Mais enfin, il y a le dos. Et des cadres de praline émiettés au fémur macérant, et bien sûr, un corindon de bouches fermé dans l’ampoule, et son collier de glands havanes autour de la gorge,
CORAZON!
Julien
Mademoiselle,
Pardon, pardon, pardon! Je finis mes lettres sans m’en rendre compte, je ne sais jamais ce qui s’y passe, ni comment je m’y pactise, mais enfin je les achève, et de
plus avec superbe. Je vous parlais, donc, de la chatte au clavier de cheveux, et avec des éclats possibles sur La Vie. Je ne vous ai pas parlé de ce pourquoi il y avait un vagin dans la chevelure
d’une Femme (d’une belle Femme). Absolument, des caravelles de sang ont survolées le Brésil, au siècle dernier (20ème), sans que je ne constate rien, et c’est avec nostalgie que je les festoie
dans ma France, sans oublier qu’elles furent jadis les grandes prétoriennes célestes. Et moi, carnassier sans molaires, je survole ces thermes de villes, piquetées sur le sol oscillant comme des
fronts géométriques, avec le mâchage d’un bouillon de nuit, j’en oubli même la chronologie du buste, de votre buste, qui a traversé les âges sans rendre compte de ces caravelles.

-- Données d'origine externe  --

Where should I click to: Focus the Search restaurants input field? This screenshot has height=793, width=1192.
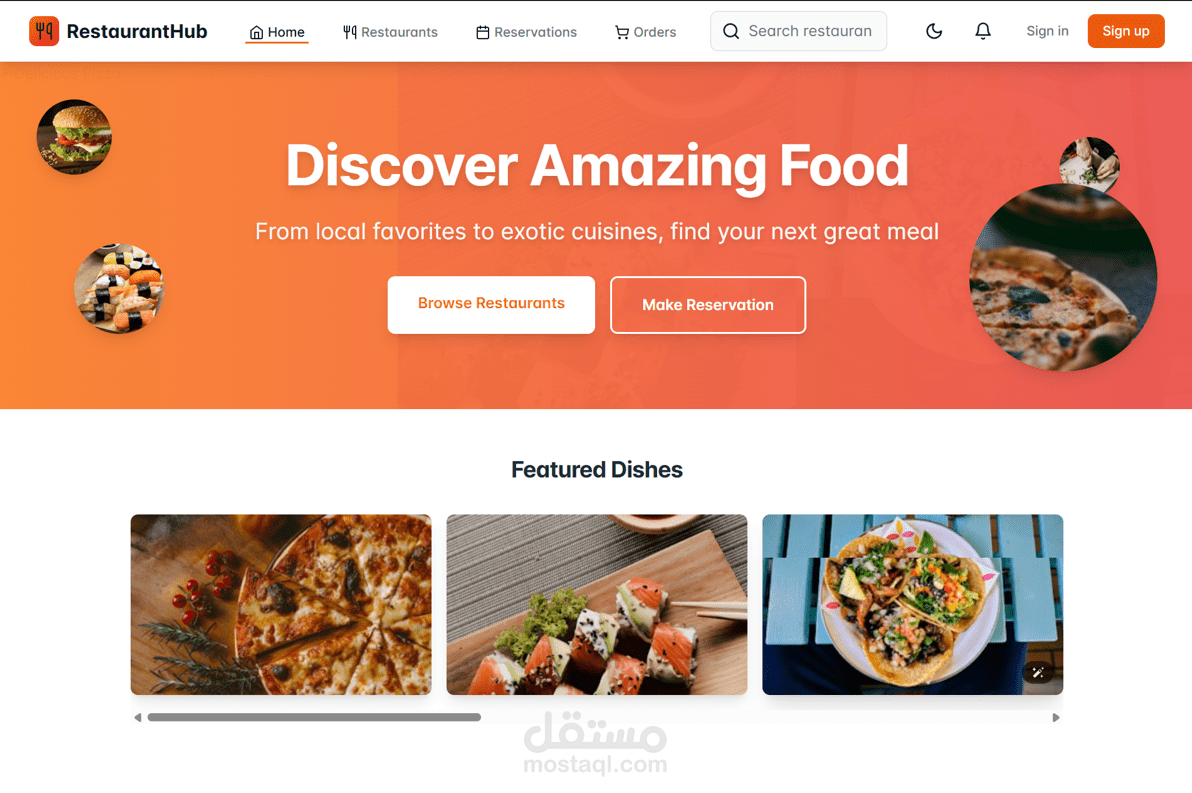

Au-delà des Flammes, quand le Diable soudain s’élucide dans la basilique, et quand son Corps ne peut consentir au magnétisme de l’Altérité, et le diable au corps
devient l’intelligence, et sa loi d’un amour au-delà de l’Amour, ensemencée dans une encre orientale. Il a été répété que l’Homme, naturellement, souffrait de jalousie. Je n’ai moi que la
jalousie du Sperme et de sa pluie; je me fous de leur satisfaction comme je me fous de leur fortune. Et c’est à ce point dur pour moi, qu’il y a autant de Sperme sur une poitrine inaltérée, dont
le feuilles de cimetière chatouillent la gorge de sangles, et plus, pour les Morts pimpants, les Morts sans leur nudité, il y a de la calotte angélique dans une testicule, et la caresse d’où
jaillissent leur gravures vagissantes.
Attention à leur goutte. Un cadavre, même fétide, peut expirer de la goutte, en germe ou en plaquette, et dans un décor de silos, avec sans même remarquer l’impact
de visu, il y aurait à fondre dans le corollaire de la goutte, avec les ondes propagées en mesures pleines dans des nappes de crânes. J’imagine maintenant, et sans l’aide de ma fantaisie, dans un
petit salon rempli de luminaires, sous l’ombre d’un lourd tonnelle, sous l’ombre des rambardes tendues, L’EJACULATION DE SANG. Mais, moi, avec de la Mort pour ma crinière, un après-midi de mère
avec cette éjaculation, baladant sur des places lumineuses, et quelques échoppes pour les étrennes, de la maternelle pour le cri, et en dangereux beuglements distillés dans le thorax, je me
sacrifie en paillettes, et pour me sacrifier à la Vie, j’atome la jouissance jusqu’à en boire la gouttière.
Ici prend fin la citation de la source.